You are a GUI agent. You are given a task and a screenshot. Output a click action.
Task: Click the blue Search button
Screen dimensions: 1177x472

# # # #

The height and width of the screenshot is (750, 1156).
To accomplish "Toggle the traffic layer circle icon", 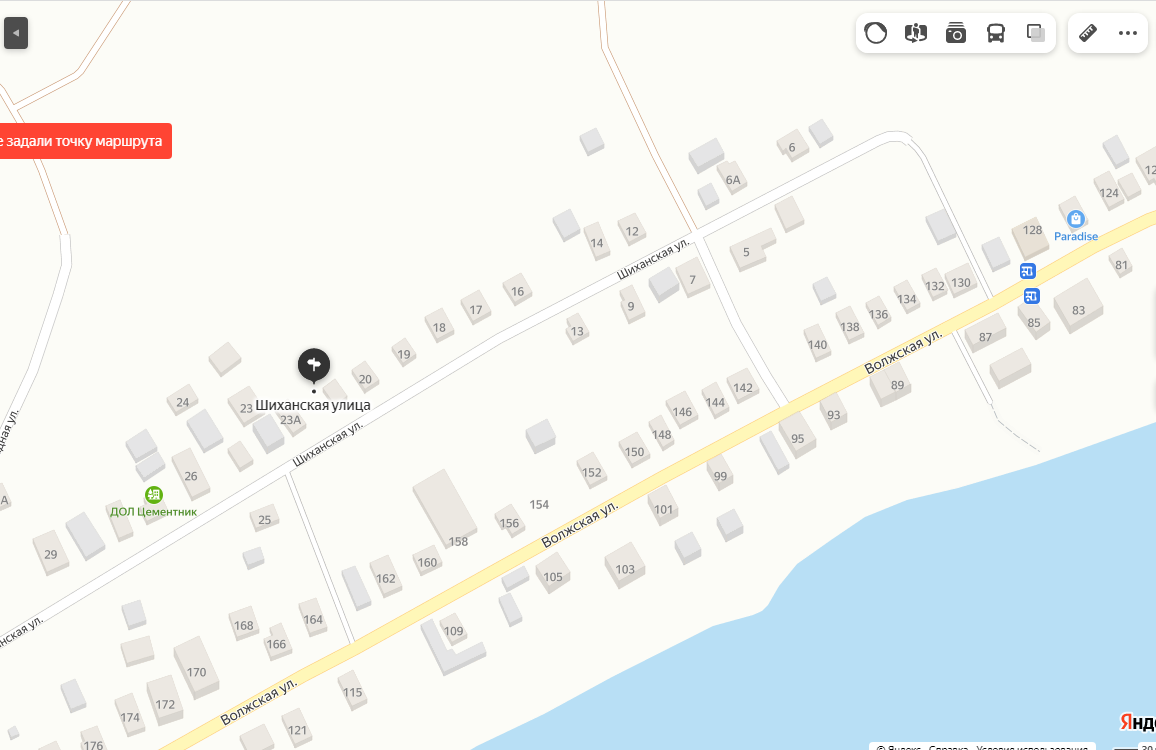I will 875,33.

# # # #

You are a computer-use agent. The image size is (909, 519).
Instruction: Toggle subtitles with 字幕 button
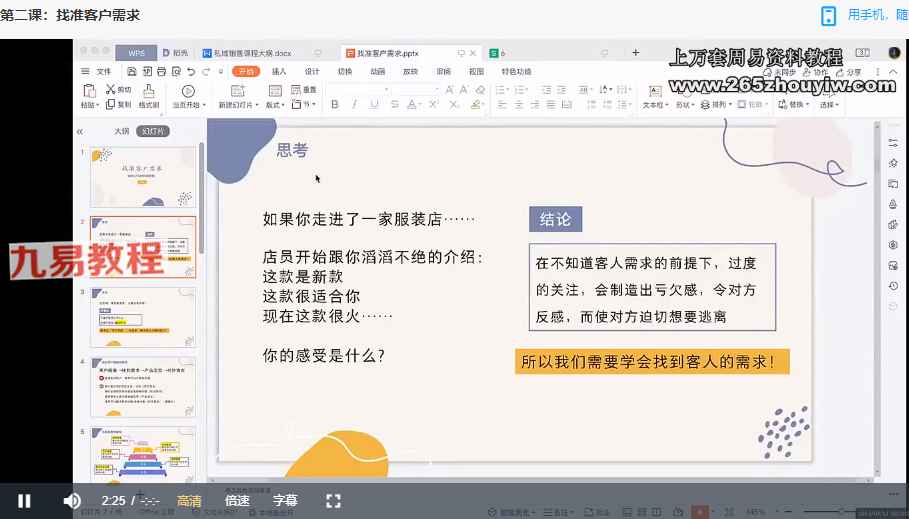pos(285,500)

# # # #

### ABOUT THIS EXERCISE
The word "agent" appears in some lines of the data. Copy every one of those lines.

### ANSWER FOR THE TASK
You are a GUI agent. You are given a task and a screenshot. Output a click action.
You are a computer-use agent. The image size is (909, 519).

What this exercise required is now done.